[Item coordinate data]
.....

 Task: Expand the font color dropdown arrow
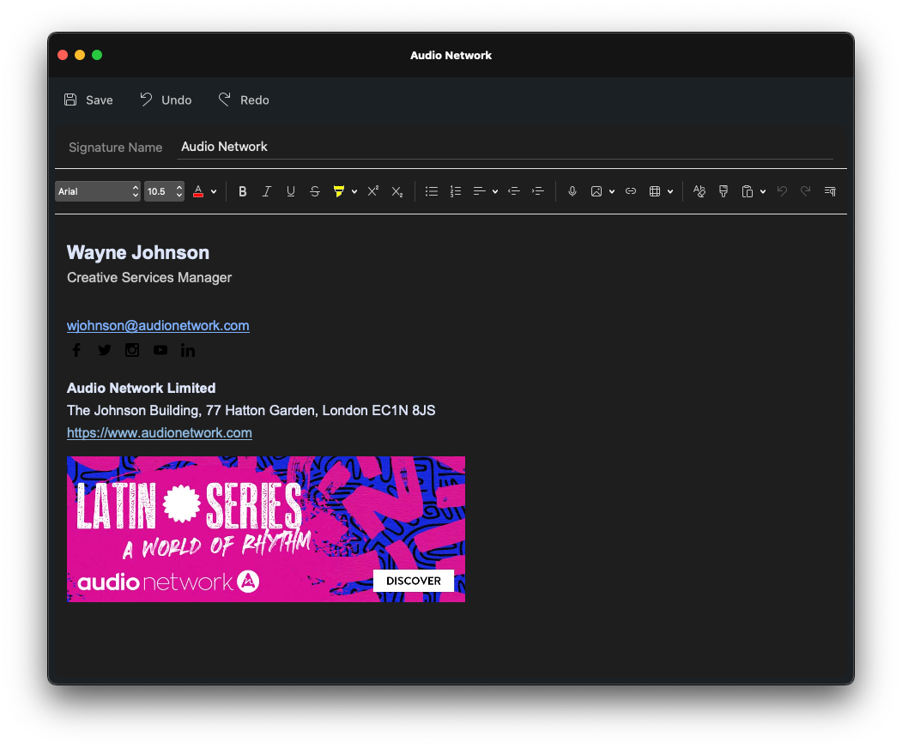[x=214, y=191]
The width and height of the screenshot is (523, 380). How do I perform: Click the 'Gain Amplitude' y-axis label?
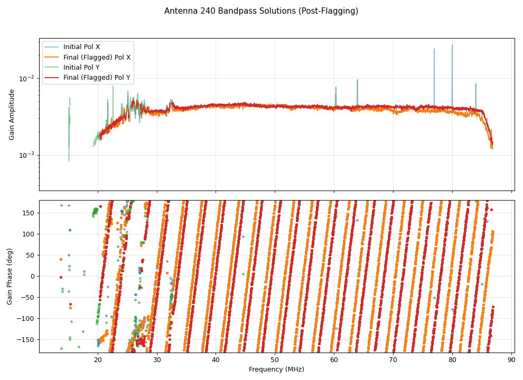pos(12,114)

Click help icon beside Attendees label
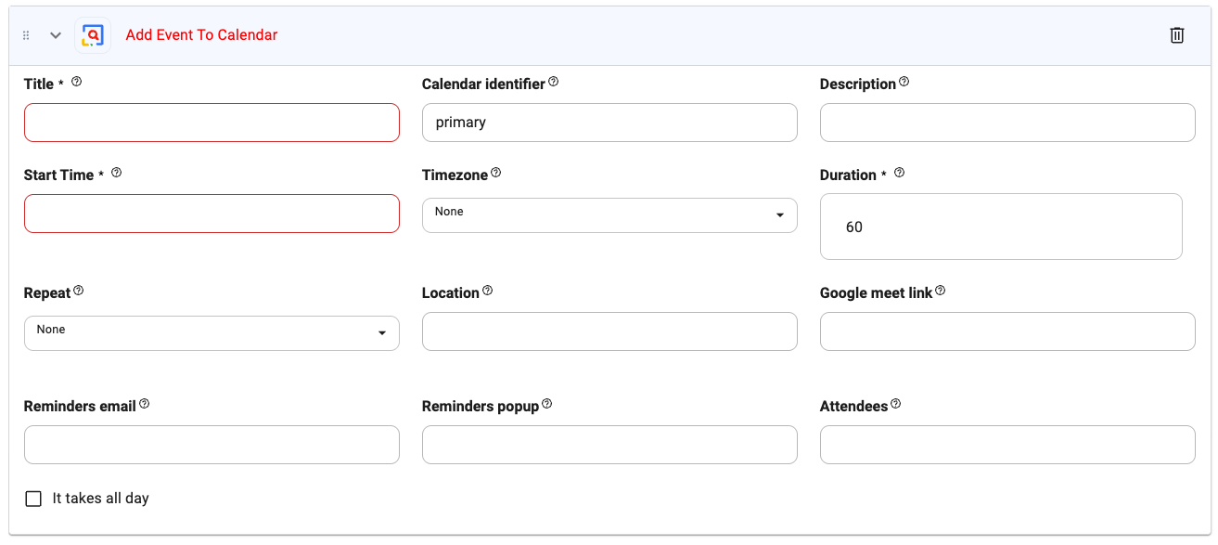[x=896, y=404]
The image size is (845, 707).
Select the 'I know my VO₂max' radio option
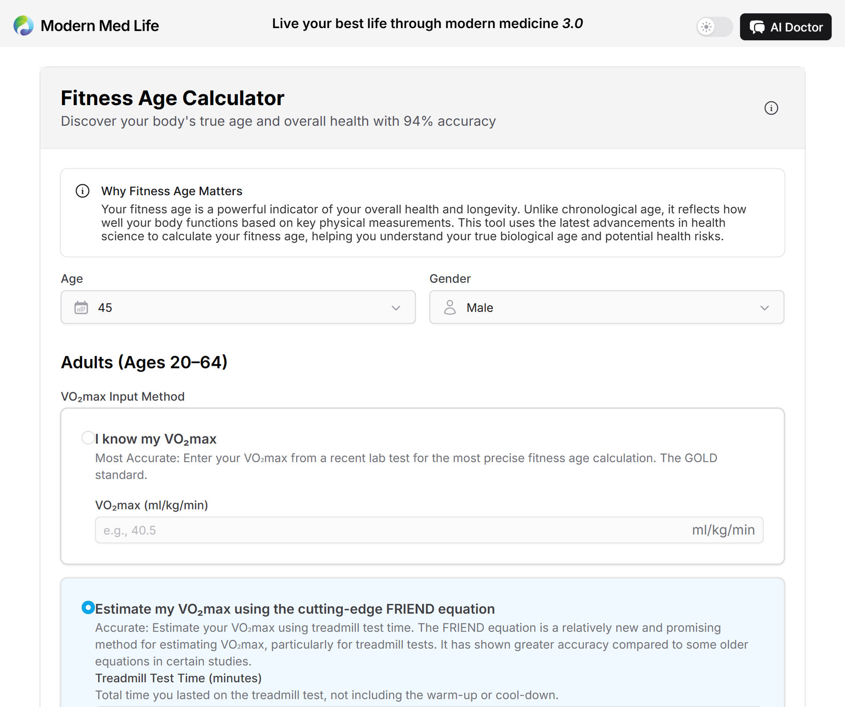click(x=88, y=438)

.....

Task objective: Pick out every line of the data above that contains the word "label" and copy each one.

Solution to the exercise:
The width and height of the screenshot is (523, 380). How do I perform: Click the 'Gain Amplitude' y-axis label?
Click help icon beside Attendees label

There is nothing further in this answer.